Timeline Considerations:
While there's no universal timeline for complete deprecation across all Linux distributions, the trend suggests:
Short to Medium Term: Expect continued support for iptables for backward compatibility, especially in server environments where stability is key.
Long Term: Over the next few years, iptables might see reduced maintenance or updates, with new features and development focused on nftables.
Migration Tools:
Tools like iptables-translate and ip6tables-translate are available to assist in the transition from iptables to nftables, indicating an active encouragement towards migration.
In summary, while iptables is deprecated, there's no definitive end date for its complete removal across all distributions.

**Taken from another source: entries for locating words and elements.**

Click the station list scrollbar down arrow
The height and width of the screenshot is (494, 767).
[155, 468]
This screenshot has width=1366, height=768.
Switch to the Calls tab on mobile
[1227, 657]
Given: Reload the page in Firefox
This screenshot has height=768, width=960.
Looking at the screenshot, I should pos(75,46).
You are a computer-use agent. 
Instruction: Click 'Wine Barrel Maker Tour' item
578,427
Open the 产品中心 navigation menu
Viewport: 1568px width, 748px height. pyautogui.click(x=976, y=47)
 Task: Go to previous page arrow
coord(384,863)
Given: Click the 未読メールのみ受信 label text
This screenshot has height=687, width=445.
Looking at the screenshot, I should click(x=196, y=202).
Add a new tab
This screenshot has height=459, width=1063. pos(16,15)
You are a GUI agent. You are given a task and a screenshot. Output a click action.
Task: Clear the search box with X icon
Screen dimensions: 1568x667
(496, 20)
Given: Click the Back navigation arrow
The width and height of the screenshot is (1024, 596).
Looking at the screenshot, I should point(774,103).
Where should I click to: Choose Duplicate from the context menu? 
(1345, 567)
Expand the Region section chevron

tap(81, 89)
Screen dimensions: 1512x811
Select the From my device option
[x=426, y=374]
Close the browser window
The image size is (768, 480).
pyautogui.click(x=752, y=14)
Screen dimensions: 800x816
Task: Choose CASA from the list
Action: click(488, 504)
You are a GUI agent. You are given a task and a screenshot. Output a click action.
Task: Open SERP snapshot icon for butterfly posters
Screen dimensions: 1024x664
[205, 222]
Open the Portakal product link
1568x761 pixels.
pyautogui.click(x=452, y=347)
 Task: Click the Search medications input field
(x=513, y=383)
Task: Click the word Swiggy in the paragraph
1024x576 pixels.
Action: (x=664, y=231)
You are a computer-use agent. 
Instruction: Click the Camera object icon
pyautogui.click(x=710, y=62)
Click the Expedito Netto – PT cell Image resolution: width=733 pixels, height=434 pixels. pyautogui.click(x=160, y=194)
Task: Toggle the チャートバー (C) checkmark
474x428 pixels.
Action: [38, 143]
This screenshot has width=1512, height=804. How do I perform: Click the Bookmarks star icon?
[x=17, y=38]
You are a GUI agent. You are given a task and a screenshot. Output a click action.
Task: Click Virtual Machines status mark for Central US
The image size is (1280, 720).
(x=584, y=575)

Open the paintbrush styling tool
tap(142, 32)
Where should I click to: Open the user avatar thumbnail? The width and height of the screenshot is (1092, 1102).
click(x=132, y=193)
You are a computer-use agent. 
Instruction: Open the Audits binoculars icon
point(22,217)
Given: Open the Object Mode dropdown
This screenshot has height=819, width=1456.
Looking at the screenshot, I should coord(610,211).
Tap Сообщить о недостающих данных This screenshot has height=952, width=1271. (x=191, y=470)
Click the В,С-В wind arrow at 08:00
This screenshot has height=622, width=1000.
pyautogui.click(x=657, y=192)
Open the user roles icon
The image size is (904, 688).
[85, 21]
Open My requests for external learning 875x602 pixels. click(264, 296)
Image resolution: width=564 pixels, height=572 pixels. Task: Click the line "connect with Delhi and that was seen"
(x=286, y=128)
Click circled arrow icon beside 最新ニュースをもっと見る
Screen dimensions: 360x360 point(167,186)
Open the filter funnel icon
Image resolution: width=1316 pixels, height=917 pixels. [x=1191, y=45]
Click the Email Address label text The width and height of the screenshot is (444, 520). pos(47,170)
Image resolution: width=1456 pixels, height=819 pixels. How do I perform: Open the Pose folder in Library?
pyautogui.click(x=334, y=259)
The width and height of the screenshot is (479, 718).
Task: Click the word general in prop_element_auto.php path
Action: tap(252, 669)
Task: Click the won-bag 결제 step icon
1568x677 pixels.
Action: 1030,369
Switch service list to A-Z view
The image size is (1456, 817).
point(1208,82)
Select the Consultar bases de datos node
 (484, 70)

The transition to nftables is ongoing, with varying levels of urgency depending on the distribution and specific use cases. For users and system administrators, the advice is to start familiarizing themselves with nftables and preparing for or executing migrations where necessary.
Yes. The simplest way when there is a dependency for "iptables" is to change the default package to be installed to iptables-nft.
ie the preferred answer to "what provides iptables" should be iptables-nft.
Currently it stands as iptables-zz-legacy.